Democrats and the White House have said repeatedly that President Obama will accept only a clean increase of the borrowing limit.

“It is nonnegotiable,” Senate Minority Leader Harry Reid (D-Nev.) said Tuesday. “It is a straight up or down vote on extending the debt of this country.”

Reid and the White House said they are willing to continue spending discussions related to a broader budget deal, but those talks must be separate from a debt limit bill.

“Progress has been made in other talks, staff-level, with the budgeting,” Reid said. “But until we get the debt ceiling done, I don’t think there’s going to be anything done of a serious nature.”

In recent days, some Senate Republicans have reluctantly signaled that they are willing to consider a clean bill in order to avoid a default but they are not willing to force a series of difficult votes if the House cannot pass an increase in the government’s borrowing limit.

“It would be better to know ahead of time what they can do,” said Senate Majority Whip John Cornyn. “If we start something over here and then pass it and they can’t pass it it’s going to be an exercise in futility.”

A vote on a clean bill would require at least a dozen Senate Republicans to abandon their call for spending cuts to offset a debt limit increase and join Democrats in voting to raise the debt ceiling.

It also takes time.

Thune told reporters after a weekly closed-door party luncheon that it could take as long as week to move a debt limit increase in the Senate.
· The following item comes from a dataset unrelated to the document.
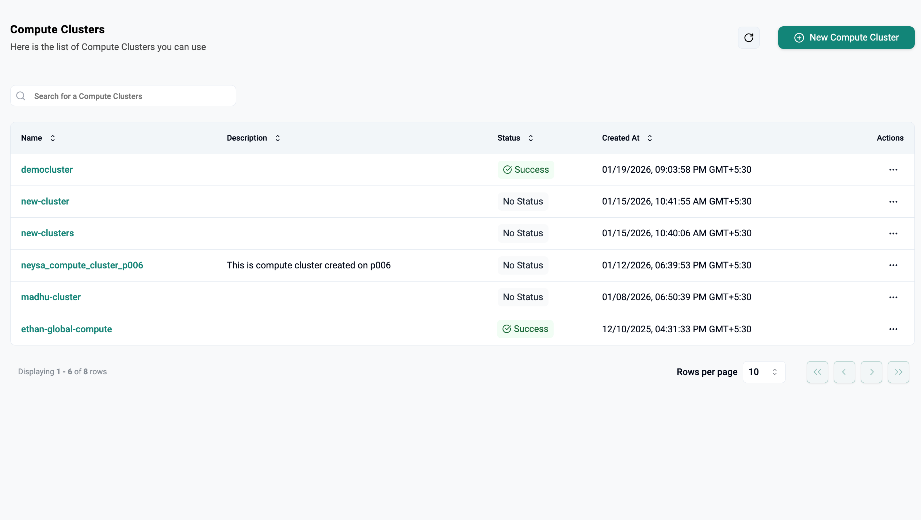Screen dimensions: 921x520
Task: Jump to the first page of results
Action: click(x=817, y=372)
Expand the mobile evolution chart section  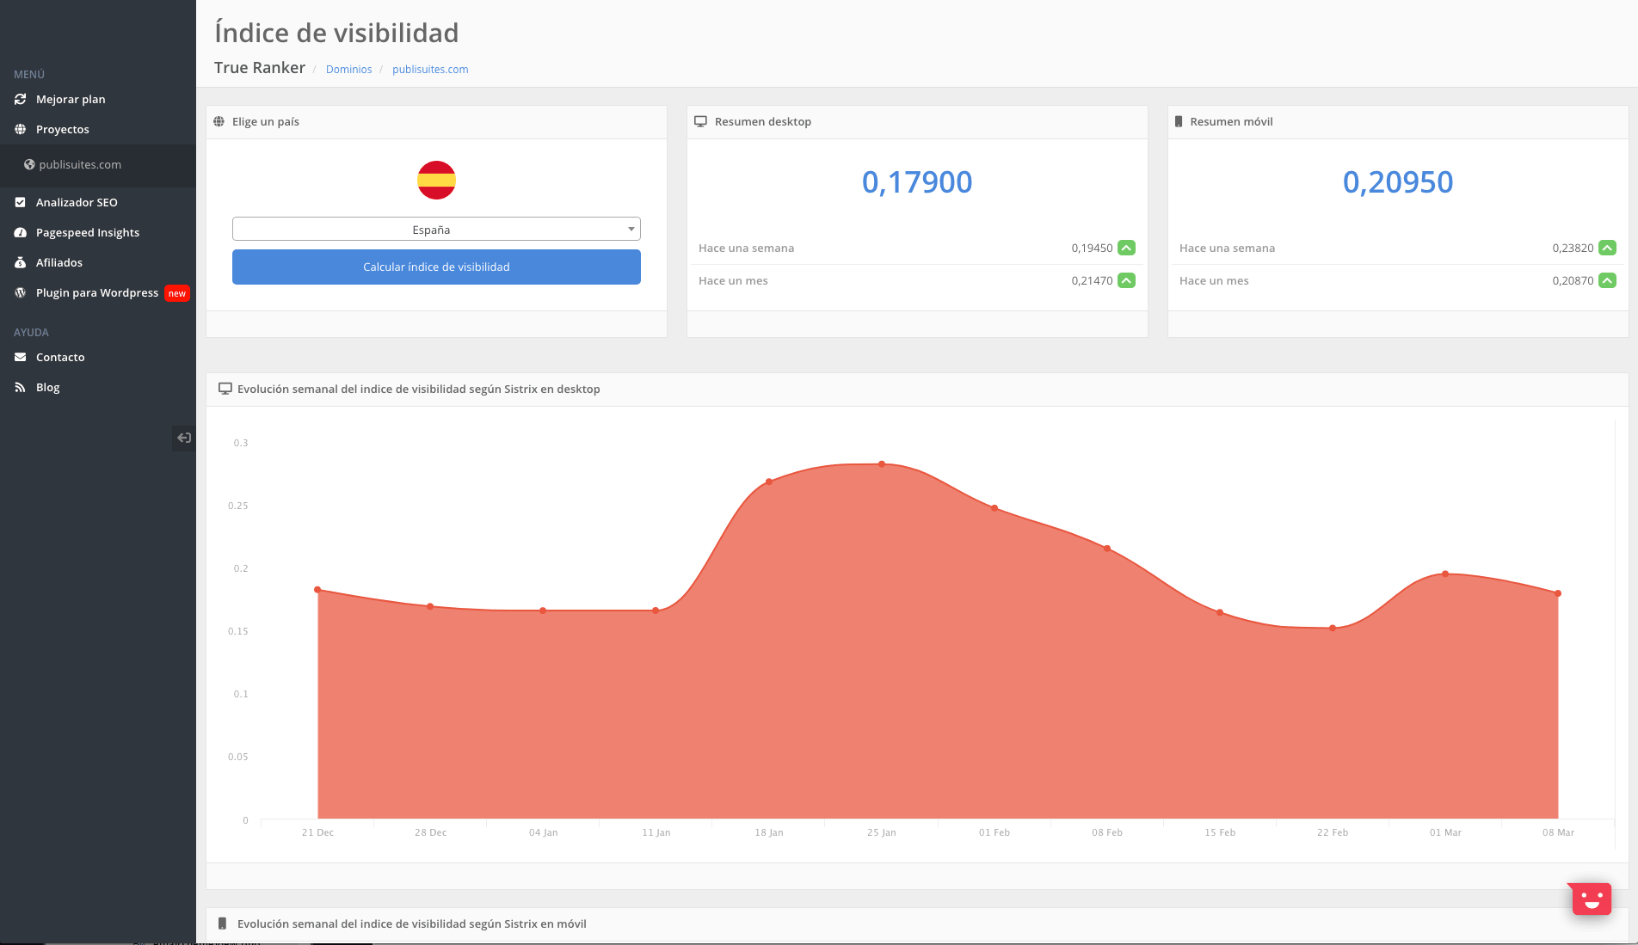pyautogui.click(x=411, y=924)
The process would include several procedural votes, each requiring at least 60 votes, and several days of debate.

The only way to speed up the process would be for all 100 Senators to agree to bypass some procedural votes. Unanimous agreement is unlikely because several conservatives, including presidential candidates Marco Rubio (R-Fla.) and Ted Cruz (R-Texas), are expected to oppose the bill.

That leaves the Senate waiting for the House to figure out a path forward.

“We’re going to wait and see how the House deals with that issue and we’ll respond accordingly,” McConnell said Tuesday.

The issue could come up Tuesday night when House Republicans meet to discuss the agenda for the next two weeks, but the majority of the meeting is expected to center on whether House Ways and Means Chairman Paul Ryan (R-Wisc.) will run to replace Boehner as speaker. Several aides said they expect the debt limit could be added to the schedule later in the week after the Ryan question has been settled.

For now, the House is scheduled to vote Wednesday on a bill that would require the government to “prioritize” payments if the debt ceiling is not raised by using tax revenue coming in to first pay interest on government debt and Social Security benefits.

Supporters of the contingency plan argue the bill would partially avoid default. Critics, including Treasury Secretary Jacob Lew, argue it is impossible to pay some debts and not others and the Senate is not expected to take up the legislation.

Lew met Tuesday with members of the tax-writing Senate Finance Committee to discuss plans for the debt limit but no decisions were reached.

The House will also vote later this week on a budget reconciliation bill that has become a priority for conservatives. Reconciliation bills are considered under special rules that require only a simple majority in both the House and the Senate to pass. Some Republicans want to attach language to defund both the Affordable Care Act and Planned Parenthood and take advantage of the special rules to force Obama to veto the package.